I am not a great fan of George Osborne as a potential Chancellor..and, it would appear that The City would prefer Ken Clarke – but I was amused by Osbore’s ridiculing of French president Sarkozy at a speech last year when he made reference to the removal of a box at the lectern, presumably used by a previous speaker, and asked if  it was Sarkozy’s box.  A career at the Foreign & Commonwealth Office may not be open to Osbore should Cameron (who is not afraid to sack Osbore), sack Osbore.

I’m afraid that I did find Osbore’s comments about the “Sarkozy box” amusing – but I was pissed when I saw it first on the news last night and I am not trying to be Chancellor. Have a look – it is amusing.

Good to see that our law firms are getting one up on American law firms…

British law firm cleared way for Lehman cover-up

The Times reports: “Linklaters, one of Britain’s leading law firms, approved controversial accounting practices that allowed Lehman Brothers to shift billions of dollars of debt off its balance sheet and mask the perilous state of the bank’s finances before its catastrophic collapse in 2008.A 2,200-page report into the collapse of the 158-year old institution has uncovered evidence that Lehman used “balance sheet manipulation” in the form of an accounting practice known as “Repo 105”, without telling investors or regulators, that made the business appear healthier.
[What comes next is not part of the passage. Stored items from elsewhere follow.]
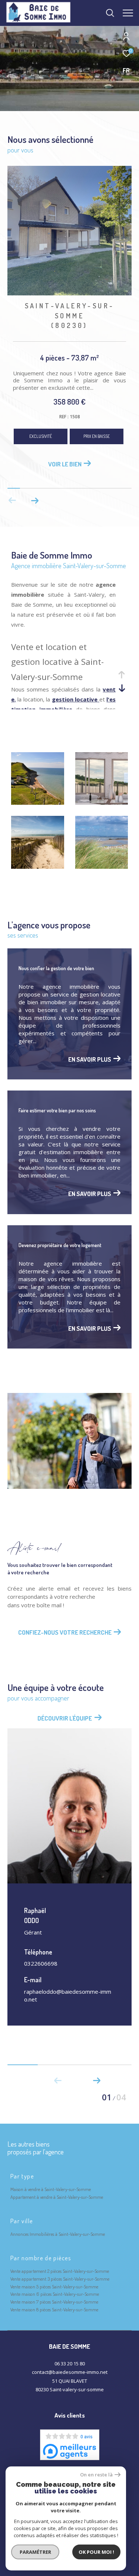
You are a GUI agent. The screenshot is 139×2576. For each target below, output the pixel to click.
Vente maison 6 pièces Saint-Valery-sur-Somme (54, 2291)
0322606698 (40, 1960)
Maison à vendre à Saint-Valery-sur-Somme (50, 2186)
Lehman initially had sought legal clearance from an American law firm to permit Repo 105 transactions but was denied. It then sought advice from Linklaters in London, which said that the deals were possible under English law.”
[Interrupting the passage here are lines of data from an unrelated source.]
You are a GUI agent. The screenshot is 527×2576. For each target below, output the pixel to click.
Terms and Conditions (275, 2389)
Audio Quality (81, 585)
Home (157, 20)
The Law Society comes under the steely gaze of RollonFriday News this week… The Law Society seeks slave labour…”The Law Society is offering a “internship” position in its Chancery Lane headquarters on no pay. For three months. The job is advertised as starting from mid May, would suit “a graduate or similar“, and is described as “varied and creative“. And a great degree of creativity will certainly be required to live in London for twelve weeks on a salary of absolutely nothing. A spokeswoman for the Society said that the internship “is an excellent addition to any CV” and claimed that “travel costs and subsistence are paid” – although there’s no mention of this in the ad.”

RollonFriday notes that law firms have been using the ‘internship ploy’ as a means of getting no cost labour (and internships may, in other areas provide good experience for young people), but asks whether The Law Society – representing the profession, should be doing so.  I’m not so sure they should be – they should pay at least the minimum wage and set an example.  Law is a business – it is not a vocation, an art studio, a craft shop, a not very well resourced publishing business….  a museum or art gallery.